──────── Extracted text

Summary of Facts and Submissions

I. This decision concerns the appeal by the proprietor of European patent No. 1 204 006 against the decision of the opposition division to revoke it.

II. An opposition was filed requesting revocation of the patent in its entirety on the grounds that the claimed subject-matter was neither novel nor inventive (Article 100(a) EPC) and that the patent did not disclose the invention in a manner sufficiently clear and complete for it to be carried out by a person skilled in the art (Article 100(b) EPC).

The documents submitted during the opposition proceedings included:

D1: EP 1 150 175 A1;

D9: Translation of JP 2000-129240 A (first priority document of D1); and

D10: Translation of JP 2000-133850 A (second priority document of D1).

III. The opposition division's decision, announced orally on 22 June 2009 and issued in writing on 4 August 2009, was based on a main request (filed with letter of 15 January 2009) and an auxiliary request (submitted with letter of 20 May 2009). Claim 1 of both requests referred to a toner comprising inter alia an external additive that was characterised by comprising an inorganic particulate material and a hydrophobising agent and by having a certain residual ratio, which was determined by measuring the carbon amount of the sample before and after washing with chloroform. Furthermore, in claim 1 of both requests, certain external additives disclosed in D1 were disclaimed.

IV. The opposition division revoked the patent for lack of sufficiency of disclosure. It essentially argued as follows:

Despite the fact that several external additives in D9, D10 and the opposed patent were prepared in an almost identical way, the residual ratio obtained for these additives varied. This variation showed that different residual ratios were obtained when the experiments were carried out by different persons or in different laboratories. Therefore the procedure to determine the residual ratio described in the opposed patent did not allow the skilled person to obtain consistent results, presumably because not all conditions of the washing step, particularly time and temperature, had been disclosed sufficiently.

────────────────
──────── Information supplied

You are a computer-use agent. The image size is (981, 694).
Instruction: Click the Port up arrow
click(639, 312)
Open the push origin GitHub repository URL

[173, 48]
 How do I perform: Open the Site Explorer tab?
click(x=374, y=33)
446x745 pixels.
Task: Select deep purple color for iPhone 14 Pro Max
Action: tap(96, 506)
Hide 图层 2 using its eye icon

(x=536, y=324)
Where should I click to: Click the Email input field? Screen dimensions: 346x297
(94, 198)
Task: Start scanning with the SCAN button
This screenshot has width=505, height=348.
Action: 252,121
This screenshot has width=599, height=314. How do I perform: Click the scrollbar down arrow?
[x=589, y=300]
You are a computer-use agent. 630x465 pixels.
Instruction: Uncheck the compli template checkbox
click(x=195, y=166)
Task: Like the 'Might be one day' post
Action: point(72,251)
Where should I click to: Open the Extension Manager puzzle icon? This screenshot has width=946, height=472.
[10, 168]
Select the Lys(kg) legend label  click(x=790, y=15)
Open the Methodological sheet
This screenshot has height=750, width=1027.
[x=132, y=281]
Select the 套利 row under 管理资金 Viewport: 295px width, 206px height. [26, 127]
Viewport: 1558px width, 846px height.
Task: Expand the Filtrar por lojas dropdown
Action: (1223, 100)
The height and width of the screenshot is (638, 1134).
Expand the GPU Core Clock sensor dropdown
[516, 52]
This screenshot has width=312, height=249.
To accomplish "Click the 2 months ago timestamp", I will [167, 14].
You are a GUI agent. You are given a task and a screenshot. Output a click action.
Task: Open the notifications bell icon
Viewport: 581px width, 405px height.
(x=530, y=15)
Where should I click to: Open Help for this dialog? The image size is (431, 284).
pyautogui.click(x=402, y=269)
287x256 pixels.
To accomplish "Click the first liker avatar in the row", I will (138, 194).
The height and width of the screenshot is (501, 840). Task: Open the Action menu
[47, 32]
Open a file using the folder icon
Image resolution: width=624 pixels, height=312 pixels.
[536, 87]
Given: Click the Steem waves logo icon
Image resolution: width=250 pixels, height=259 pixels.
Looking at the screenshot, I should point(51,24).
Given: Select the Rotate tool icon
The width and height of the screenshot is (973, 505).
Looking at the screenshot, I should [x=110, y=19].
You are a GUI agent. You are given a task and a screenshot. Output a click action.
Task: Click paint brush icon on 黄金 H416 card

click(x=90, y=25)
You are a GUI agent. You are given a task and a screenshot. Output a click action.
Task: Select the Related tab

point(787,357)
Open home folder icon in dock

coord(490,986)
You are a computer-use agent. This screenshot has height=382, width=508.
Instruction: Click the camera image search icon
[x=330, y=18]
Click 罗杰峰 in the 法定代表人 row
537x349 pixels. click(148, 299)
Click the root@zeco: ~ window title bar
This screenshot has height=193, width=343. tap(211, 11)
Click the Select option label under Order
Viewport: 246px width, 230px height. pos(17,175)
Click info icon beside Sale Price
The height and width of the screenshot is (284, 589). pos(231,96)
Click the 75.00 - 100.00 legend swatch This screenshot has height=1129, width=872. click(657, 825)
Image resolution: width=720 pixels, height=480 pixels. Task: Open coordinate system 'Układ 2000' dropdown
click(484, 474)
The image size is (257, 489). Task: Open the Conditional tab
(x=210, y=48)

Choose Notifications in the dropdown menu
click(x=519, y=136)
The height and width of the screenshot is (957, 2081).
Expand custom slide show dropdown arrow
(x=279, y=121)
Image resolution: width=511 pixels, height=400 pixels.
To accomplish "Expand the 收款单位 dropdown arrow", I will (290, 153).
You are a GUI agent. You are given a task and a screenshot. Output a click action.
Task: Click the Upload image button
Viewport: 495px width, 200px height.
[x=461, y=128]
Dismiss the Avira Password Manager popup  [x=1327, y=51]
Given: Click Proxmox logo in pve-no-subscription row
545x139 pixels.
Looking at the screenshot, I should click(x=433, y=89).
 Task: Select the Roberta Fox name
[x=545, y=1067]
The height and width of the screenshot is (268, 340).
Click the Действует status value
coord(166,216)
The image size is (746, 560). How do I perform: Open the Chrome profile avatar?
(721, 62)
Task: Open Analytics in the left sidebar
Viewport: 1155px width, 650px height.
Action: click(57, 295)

────────────────

Work to complete:
A) In the patent appeal summary, why did the opposition division conclude that the procedure for determining the residual ratio was not sufficiently disclosed?
B) According to the patent appeal summary, on what date was the opposition division's decision issued in writing?
C) Write the next part of the patent appeal summary, picking up after its final sentence.

The responses:
A) External additives in D9, D10 and the opposed patent were prepared in an almost identical way, yet their residual ratios varied. This showed that different persons or laboratories obtained different results. So the procedure did not let the skilled person get consistent results, presumably because not all conditions of the washing step, particularly time and temperature, were disclosed sufficiently.

B) 4 August 2009.

C)
Furthermore, it was clear to the skilled person that the amount of an adsorbed substance that was removed by a washing step strongly depended both on the duration of the washing step and on the temperature at which the washing step was carried out. But the time and temperature conditions employed in the washing procedure had not been disclosed in the opposed patent.

Since such a washing procedure was an essential feature of claim 1, and as the opposed patent did not contain enough information to carry it out in a consistent manner, the invention as defined in both requests was insufficiently disclosed.

V. On 29 September 2009, the proprietor (hereinafter: "the appellant") filed a notice of appeal against the above decision, having paid the prescribed fee on 28 September 2009. In the statement setting out the grounds of appeal, filed on 4 December 2009, the appellant requested maintenance of the patent on the basis of the main or auxiliary request before the opposition division (see point III above) and submitted

D12: Affidavit of Mr Hideki Sugiura, dated 7 July 2009; and

D13: Extraction treatment test.

VI. A response was filed by the opponent (hereinafter: "the respondent") by its letter of 18 June 2010 together with

D14: US 5,527,751 A;

D15: "Experimental Report I"; and

D16: "Experimental Report II".

VII. Together with the summons to oral proceedings, issued on 24 July 2012, the board communicated its preliminary opinion to the parties. The board explained that several specific steps of the chloroform treatment disclosed in the application as filed appeared to be missing in claim 1 of the main and auxiliary request (Article 123(2) EPC). Furthermore, several objections concerning clarity and sufficiency of disclosure were raised, in particular as regards the chloroform treatment and the determination of the carbon amount. Finally, the admissibility of the disclaimer was addressed and it was stated inter alia that it had to be decided whether all examples of D1 were novelty-destroying.

VIII. By letter of 28 December 2012, the appellant filed a new main request and first to sixth auxiliary requests together with

D17: Translation of JP 2000-299739 (third priority document of D1).

IX. Also by letter of 28 December 2012, the respondent filed its comments on the board's preliminary opinion.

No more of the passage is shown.